At 37 years old, Bryant is on the last year of his contract, set to earn $25 million this season.
When the season ends, he’ll be a free agent, and many people have assumed he’ll retire.
However, Bryant himself has never confirmed that he’ll be retiring, and Knicks president and former Lakers coach Phil Jackson sparked interest when he said he doesn’t think Bryant will retire at the end of the season.
Of course, much of this depends on how Bryant’s season goes. Over the past three seasons, Kobe has only managed to play 119 games out of a possible 246. Between major injuries and a diminished supporting cast, Bryant’s efficiency has crumbled, too, shooting just 37% from the field and 29% from 3-point range last year, while also playing lackluster defense.
Nonetheless, Bryant still views himself as a star player, which is why much of the NBA world thinks the Lakers need to move on from Bryant this coming offseason.
In a terrific profile from ESPN’s Baxter Holmes on the decision the Lakers have to make this summer with Kobe, 13 of 24 league insiders that Holmes spoke with said the Lakers need to move on from Bryant immediately in order to properly rebuild the team. They believe with his diminishing production, but large ego, he won’t accept that he’s no longer a premier player, particularly on a gutted, rebuilding team.
One league executive explained to Holmes how the Lakers should break up with Bryant – make him an offer he’ll want to refuse:
“So let’s say I walked in there as GM, and one of the first things I did was say, ‘Hey, Kobe, you’re not coming back.’ I think that would probably play extremely poorly in the L.A. media. As a use of your political capital, that’s probably not the right thing to do.
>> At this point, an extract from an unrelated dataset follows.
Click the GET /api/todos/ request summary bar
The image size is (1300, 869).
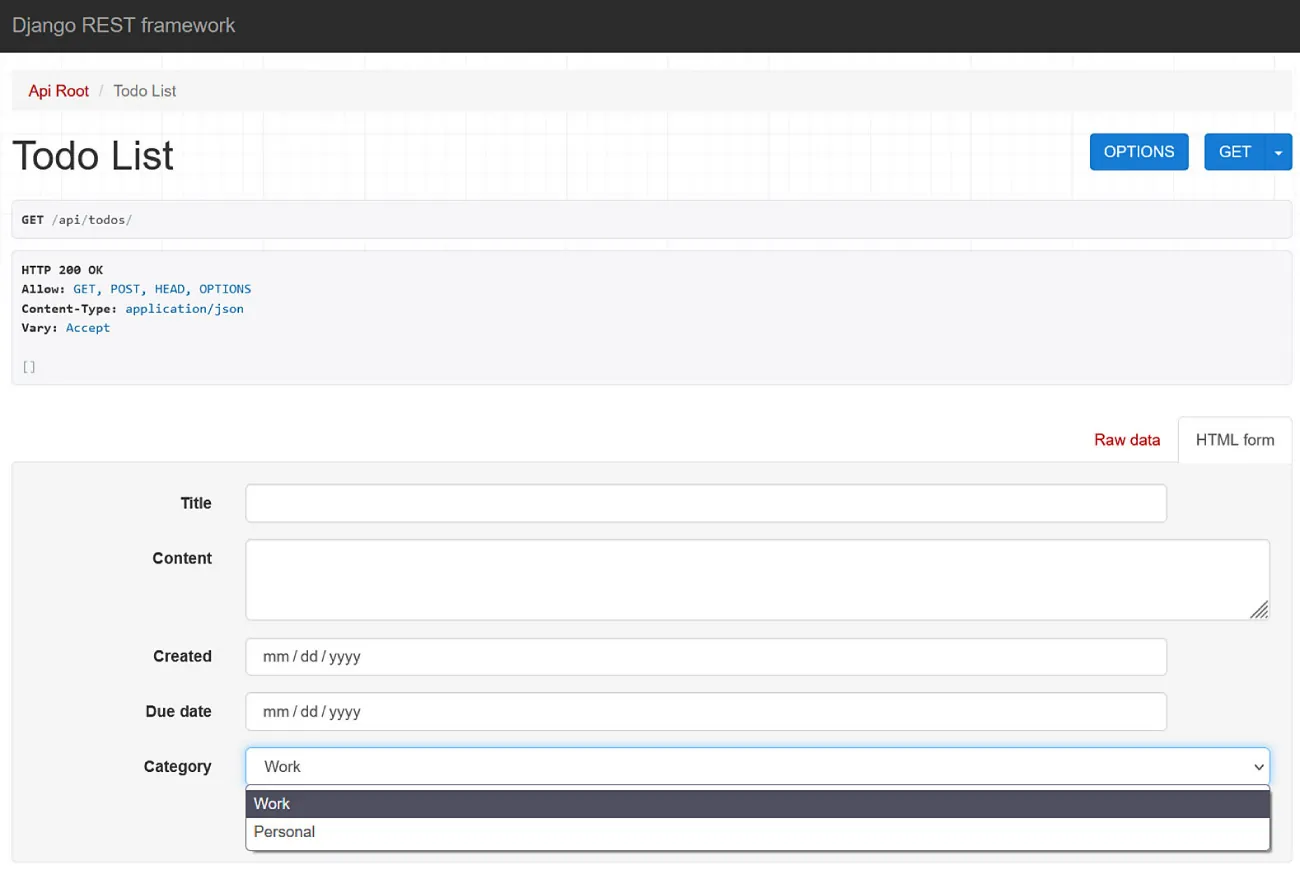[650, 218]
It’s probably better to offer him a contract at, like, say, $5 million with some strings attached – ‘Hey, our expectations for you on this contract is you’re going to mentor the young guys, you’re going to behave in an excellent way.’ … And just basically put him in a position where he’s probably going to say no to you.
“Then you can be like, ‘Look, we offered him $5 million a year. This is the type of deal that Nowitzki and Duncan took. We wanted him to be part of the next wave, but we told him that he’s got to be a mentor, and he probably won’t be a 35-minute-a-night player, and blah, blah, blah, and he told us that doesn’t appeal to him,’ so at least you can say you tried.”
The insinuation is that Kobe, coming off making $25 million this season, won’t want to take such a steep pay cut, and he won’t want to play mentor to younger players.
The same executive said his options are going to be limited for the same reason, if he even wants to join another team. He said, “I don’t know of anybody who in their right mind would say getting him in their organization would be a great idea.”
Unfortunately, this is where Bryant’s career has fallen. While no one doubts his talent and his place among the all-time greats, he’s become something of an inefficient, high-volume shooter, whose ego gets in the way of on-court strategy and team-building.
On the flip side for the Lakers, Bryant is good for business, both from a PR sense with fans and for TV ratings and ticket and merchandise sales, as Holmes notes.
If Bryant makes it through the season healthy and is looking for a new contract, there’s no doubt the Lakers and other teams will be interested. But in this stage of his career, he’s a tough player to build around.